[Python-Dev] decoding errors when comparing strings

Tim Peters tim_one@email.msn.com
Wed, 26 Jul 2000 04:09:27 -0400


[Guido]
> ...
> I see the exception as a useful warning that the program isn't
> sufficiently Unicode aware to work correctly.  That's a *good* thing
> in my book -- I'd rather raise an exception than silently fail.

[Fredrik Lundh]
> I assume that means you're voting for alternative 3:
>
>     "a third alternative would be to keep the exception, and make
>     the dictionary code exception proof."
>
> because the following isn't exactly good behaviour:
>
> >>> a = "„"
> >>> b = unicode(a, "iso-8859-1")
> >>> d = {}
> >>> d[a] = "a"
> >>> d[b] = "b"
> >>> len(d)
> UnicodeError: ASCII decoding error: ordinal not in range(128)
> >>> len(d)
> 2
>
> (in other words, the dictionary implementation misbehaves if items
> with the same hash value cannot be successfully compared)

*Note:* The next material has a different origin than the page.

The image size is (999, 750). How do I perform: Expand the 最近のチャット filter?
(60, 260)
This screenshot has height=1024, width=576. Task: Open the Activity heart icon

Hmm.  That's a bug in the dict implementation that's independent of Unicode
issues, then -- and I can provoke similar behavior with classes that raise
exceptions from __cmp__, without using Unicode anywhere.  So, ya, the dict
bugs have to be fixed.  Nobody needs to vote on *that* part <wink>.  I'll
look into it "soon", unless somebody else does first.